-- START Information given --

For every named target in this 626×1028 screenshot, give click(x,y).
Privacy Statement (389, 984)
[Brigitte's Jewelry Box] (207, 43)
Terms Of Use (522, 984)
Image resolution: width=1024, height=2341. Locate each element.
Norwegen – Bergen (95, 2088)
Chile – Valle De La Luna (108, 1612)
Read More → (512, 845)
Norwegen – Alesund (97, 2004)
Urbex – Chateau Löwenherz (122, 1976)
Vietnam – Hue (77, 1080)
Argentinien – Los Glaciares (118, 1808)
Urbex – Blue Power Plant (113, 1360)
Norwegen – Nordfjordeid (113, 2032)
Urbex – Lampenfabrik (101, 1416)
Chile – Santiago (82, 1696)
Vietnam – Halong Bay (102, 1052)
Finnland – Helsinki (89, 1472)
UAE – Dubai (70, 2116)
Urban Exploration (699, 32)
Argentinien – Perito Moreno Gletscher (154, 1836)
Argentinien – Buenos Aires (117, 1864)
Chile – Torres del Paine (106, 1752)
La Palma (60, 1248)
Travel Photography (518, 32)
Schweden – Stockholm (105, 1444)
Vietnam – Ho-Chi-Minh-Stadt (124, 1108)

-- END Information given --

> **What is being asked**: Copy every line of the listing above verbatim.

> **Result below**:
For every named target in this 626×1028 screenshot, give click(x,y).
Privacy Statement (389, 984)
[Brigitte's Jewelry Box] (207, 43)
Terms Of Use (522, 984)
Image resolution: width=1024, height=2341. Locate each element.
Norwegen – Bergen (95, 2088)
Chile – Valle De La Luna (108, 1612)
Read More → (512, 845)
Norwegen – Alesund (97, 2004)
Urbex – Chateau Löwenherz (122, 1976)
Vietnam – Hue (77, 1080)
Argentinien – Los Glaciares (118, 1808)
Urbex – Blue Power Plant (113, 1360)
Norwegen – Nordfjordeid (113, 2032)
Urbex – Lampenfabrik (101, 1416)
Chile – Santiago (82, 1696)
Vietnam – Halong Bay (102, 1052)
Finnland – Helsinki (89, 1472)
UAE – Dubai (70, 2116)
Urban Exploration (699, 32)
Argentinien – Perito Moreno Gletscher (154, 1836)
Argentinien – Buenos Aires (117, 1864)
Chile – Torres del Paine (106, 1752)
La Palma (60, 1248)
Travel Photography (518, 32)
Schweden – Stockholm (105, 1444)
Vietnam – Ho-Chi-Minh-Stadt (124, 1108)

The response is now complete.